ENTRIES PROVIDED: Begin
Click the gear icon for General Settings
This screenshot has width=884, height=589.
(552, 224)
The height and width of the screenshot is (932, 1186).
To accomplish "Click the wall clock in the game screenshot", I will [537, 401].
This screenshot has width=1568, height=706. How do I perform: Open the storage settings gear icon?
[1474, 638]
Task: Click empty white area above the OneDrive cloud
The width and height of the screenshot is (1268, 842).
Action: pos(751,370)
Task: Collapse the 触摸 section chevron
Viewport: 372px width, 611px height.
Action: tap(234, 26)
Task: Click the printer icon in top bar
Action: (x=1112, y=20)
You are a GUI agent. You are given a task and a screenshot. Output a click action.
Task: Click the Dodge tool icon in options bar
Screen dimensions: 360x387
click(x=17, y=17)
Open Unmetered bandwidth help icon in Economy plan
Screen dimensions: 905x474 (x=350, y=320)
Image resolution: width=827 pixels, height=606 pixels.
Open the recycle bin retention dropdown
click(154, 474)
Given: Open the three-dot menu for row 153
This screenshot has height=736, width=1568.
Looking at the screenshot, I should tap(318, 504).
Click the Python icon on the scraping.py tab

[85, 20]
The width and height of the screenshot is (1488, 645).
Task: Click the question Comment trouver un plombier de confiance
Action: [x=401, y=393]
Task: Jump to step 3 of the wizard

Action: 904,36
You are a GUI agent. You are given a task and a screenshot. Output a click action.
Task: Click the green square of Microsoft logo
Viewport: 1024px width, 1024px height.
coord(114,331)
ENTRIES PROVIDED: End
_WHAT TO DO_
Repeat the whole listing exactly. Leave nothing out.

_OUTPUT OF THE EXERCISE_
Click the gear icon for General Settings
This screenshot has width=884, height=589.
(552, 224)
The height and width of the screenshot is (932, 1186).
To accomplish "Click the wall clock in the game screenshot", I will [537, 401].
This screenshot has width=1568, height=706. How do I perform: Open the storage settings gear icon?
[1474, 638]
Task: Click empty white area above the OneDrive cloud
The width and height of the screenshot is (1268, 842).
Action: pos(751,370)
Task: Collapse the 触摸 section chevron
Viewport: 372px width, 611px height.
Action: tap(234, 26)
Task: Click the printer icon in top bar
Action: (x=1112, y=20)
You are a GUI agent. You are given a task and a screenshot. Output a click action.
Task: Click the Dodge tool icon in options bar
Screen dimensions: 360x387
click(x=17, y=17)
Open Unmetered bandwidth help icon in Economy plan
Screen dimensions: 905x474 (x=350, y=320)
Image resolution: width=827 pixels, height=606 pixels.
Open the recycle bin retention dropdown
click(154, 474)
Given: Open the three-dot menu for row 153
This screenshot has height=736, width=1568.
Looking at the screenshot, I should tap(318, 504).
Click the Python icon on the scraping.py tab

[85, 20]
The width and height of the screenshot is (1488, 645).
Task: Click the question Comment trouver un plombier de confiance
Action: [x=401, y=393]
Task: Jump to step 3 of the wizard

Action: 904,36
You are a GUI agent. You are given a task and a screenshot. Output a click action.
Task: Click the green square of Microsoft logo
Viewport: 1024px width, 1024px height.
coord(114,331)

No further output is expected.